Esasen kapitalizmin tüm büyük kriz dönemleri getirdiği işsizlik, resesyon, iç ve dış siyasette istikrarsızlık gibi sorunlarla yalnızca aşağıdakilerin dünyasını sarsmakla kalmaz, üsttekilerin dünyasında da derin şok dalgaları yaratır. Zaten kapitalizmin ciddi kriz dönemleri bu nedenle genelde devrimci durumlara gebedir. Çünkü hatırlanacağı üzere, devrimci durumdan söz edebilmemiz için gerekli olan koşullardan biri de düzenin tepesine sirayet etmiş olan kriz halidir. Gerçekten de devrimci durum asıl olarak tepeyi saran bir siyasal bunalımla belli olur.
Lenin’in açıklığa kavuşturduğu üzere, bir devrimin olması için alt sınıfların artık eskisi gibi yaşamak istememesi yeterli değildir. Üst sınıfların da eski biçimde yaşayamayacak durumda olması gereklidir. Devrimci bir durum, üst sınıflar arasında ciddi bir buhran ortaya çıktığında gelişebilir. Mevcut krizin, egemen sınıfın politikasında, baskı altındaki sınıfların hoşnutsuzluğuna ve parlamasına sebep olacak bir çatlama yaratması halinde devrimci durum olgunlaşabilir.
Ekonomide işlerin tıkırında gittiği dönemler boyunca durmadan kendi düzenine güven tazeleyen burjuvazi, büyük kriz kapıyı çaldığında kendi düzenine duyduğu güvenin aşındığı hissini topluma yansıtır. Büyük krizin yarattığı şok dalgaları toplumsal psikolojiyi değişikliğe uğratır; burjuvazinin ölü ilan ederek kurtulduğunu sandığı devrim fikrine ve devrimci önderlere yeniden can verir. Ve bu arada elbette burjuvazinin yüreğine de yeniden büyük devrim korkusunu salar. Bunlar biz devrimcilerin gönlümüzü hoş eylemek için anlattığımız masallar değildir; günümüz dünyasında bizzat burjuva ideologlar tarafından da dışa vurulmak zorunda kalınan gerçeklerdir.

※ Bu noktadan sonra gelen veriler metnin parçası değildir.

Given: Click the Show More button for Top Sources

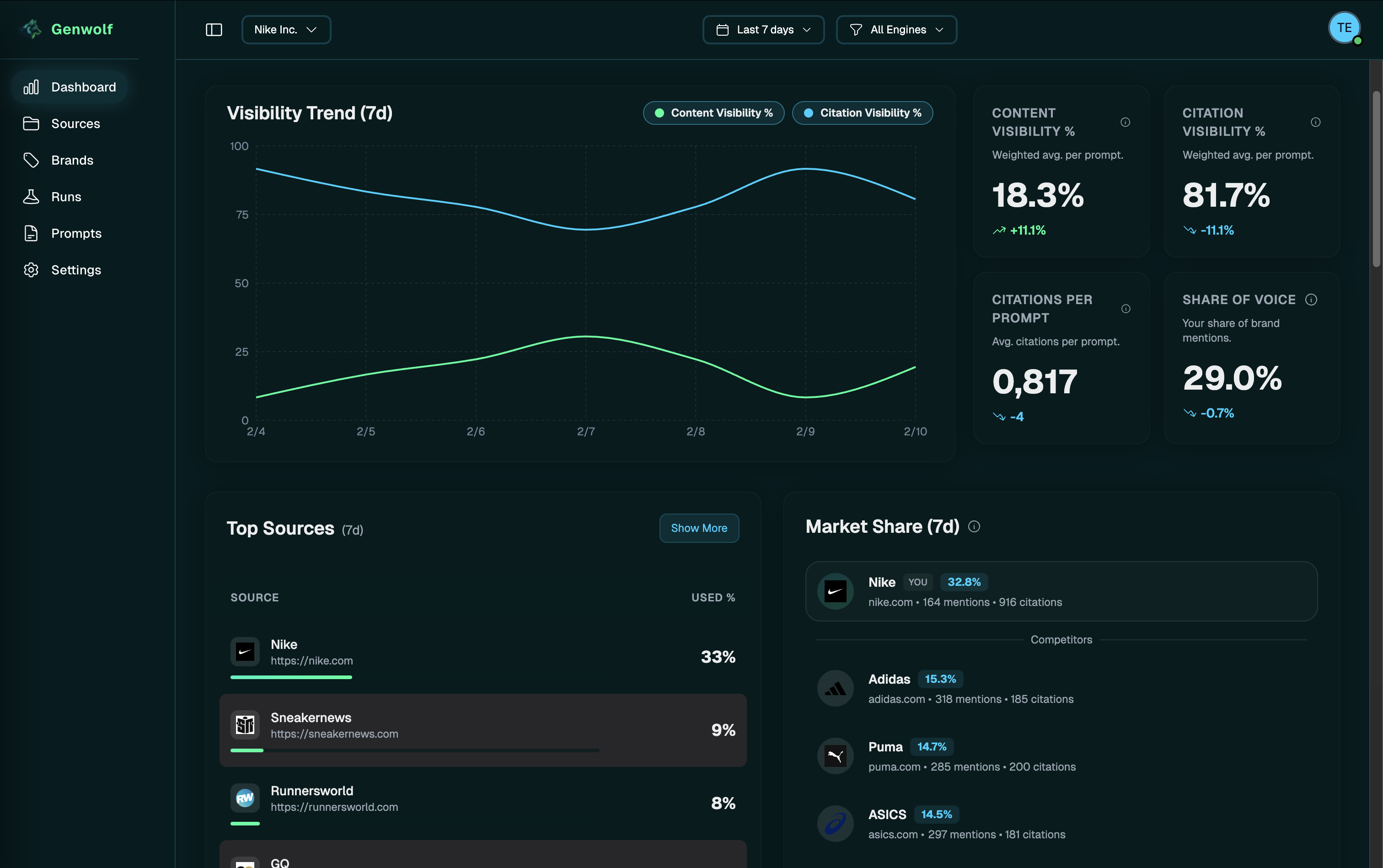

Kapitalizmin derin kriz dönemleri işçi sınıfının öncü güçleri açısından devrimci mücadelenin yükseltileceği tarihsel kesitlerdir. Marx, Engels ve Lenin gibi devrimci önderler krizde yalnızca batan ekonomiyi teşhis etmekle yetinmemişler, düzenin ciddi sarsıntılarının yarattığı toz duman arasında devrimin habercilerini görmüşler ve devrim için mücadeleyi başa almışlardır. Bu bakımdan, kapitalizmin sarsıcı bunalımlarla seyreden kesitleri Marksizmin devrimci önderlerine keyif veren yönlerle bezelidir. Örneğin 1850’lerde patlak veren kriz neticesinde devrimci kabarış bekledikleri koşullarda Marx Engels’e şöyle yazmaktadır: “kendim de mali sıkıntı içinde olmama rağmen, 1849’dan beri hiç bu bunalımdaki kadar keyifli olmamıştım”. Engels ise yanıtında, “Geçen yedi yılın burjuva boku belli bir ölçüde bana da bulaşmıştı, şimdi o temizlendi, bambaşka biri oldum. Kriz bana bedenen en azından deniz havası kadar iyi geldi” demektedir.

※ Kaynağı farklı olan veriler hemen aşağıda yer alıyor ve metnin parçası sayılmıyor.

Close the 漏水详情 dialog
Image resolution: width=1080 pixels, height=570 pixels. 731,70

Kapitalizmin krizleriyle devrimci durum arasındaki ilişkiyi irdelediğimiz çalışmada (bkz. Elif Çağlı, Kapitalizmin Krizleri ve Devrimci Durumlar) daha uzun boylu ele aldığımız üzere, işçi ve emekçilerin yoksulluğunun alabildiğine derinleştiği ekonomik kriz ortamları genelde devrimci fırsatlar yaratır. Sınıf hareketinde bir yükselişi mümkün kılacak asgari koşulların var olması halinde, kriz sınıfın kitlesini yaygın ve giderek militanlaşan bir ekonomik mücadelenin içine çekebilir. Lenin, proletarya arasında yoksulluğun ve ekonomik mücadelenin büyük ölçüde arttığı dönemlere özel bir önem atfeder. Devrimci harekette dikkate değer bütün büyük ayaklanmaların ekonomik kitle hareketi temelinde başladığı unutulmamalıdır.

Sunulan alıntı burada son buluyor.